The capture of ink through Microsoft Ink APIs has been supported from the early Tablet PC days (early 2000s). Modern digitizer devices, such as those from Wacom, support properties used by the Windows OS to capture ink data and make it available for these APIs. One advantage of Microsoft Ink APIs is that they allow your application to be built once and used for any ink-enabled device – including Wacom ink-enabled tablets!
As mentioned above, a fundamental property of ink data is the concept of a “stroke.” The stroke may be thought of as a series of data points that are captured between the time at which a stylus touches an ink-enabled digitizing device and when it is lifted. Each data point contains information such as pen location, pen pressure, color, etc. A collection of strokes can be used to build an image (such as a signature, for example). Wacom has extended the concept of strokes, through its WILL API support, to also include semantic information related to what the stroke means. See the WILL SDK pages for details.
Microsoft Ink APIs are used on the back end for other APIs. These include HTML5 Pointer Events (Web API) for web browser apps and the powerful WILL desktop and browser APIs (WILL SDK).
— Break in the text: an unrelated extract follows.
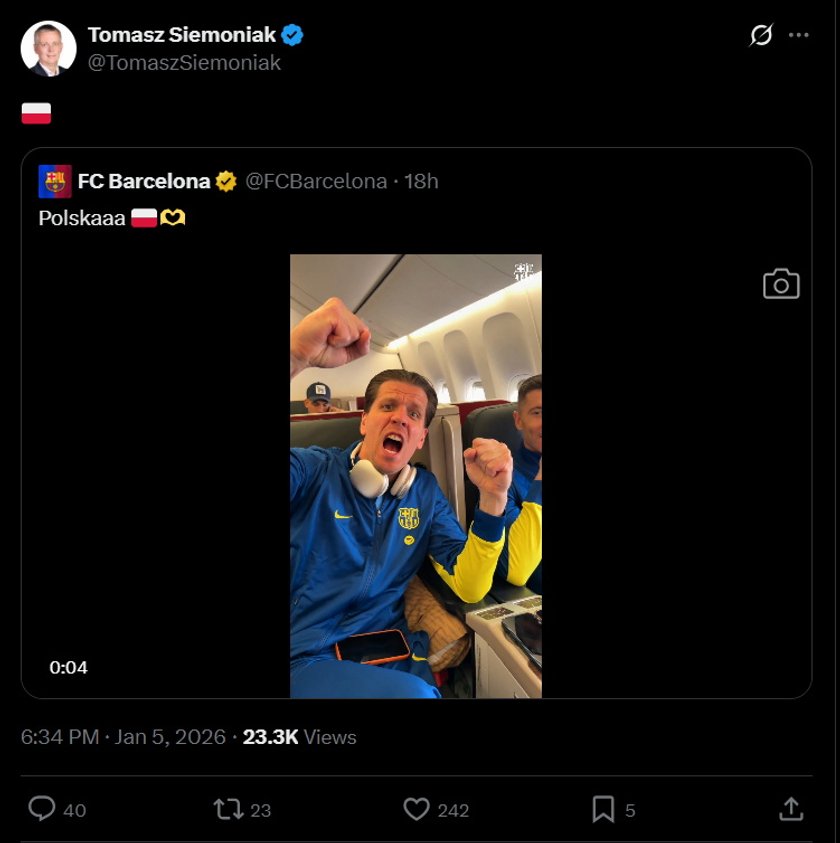
Task: Bookmark this post
Action: tap(603, 809)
Types of Applications You Can Build with Microsoft Ink APIs
Any application that displays images from ink data can benefit from the Microsoft ink APIs. Such applications include:
- Capture and display of signatures
- Graphics drawing and rendering applications
- Annotation support added to reader apps
Microsoft Ink API Supported Tablets
All Wacom tablets supported by the Wacom driver are supported by this API. Get the tablet driver that supports your device at: https://www.wacom.com/support/product-support/drivers.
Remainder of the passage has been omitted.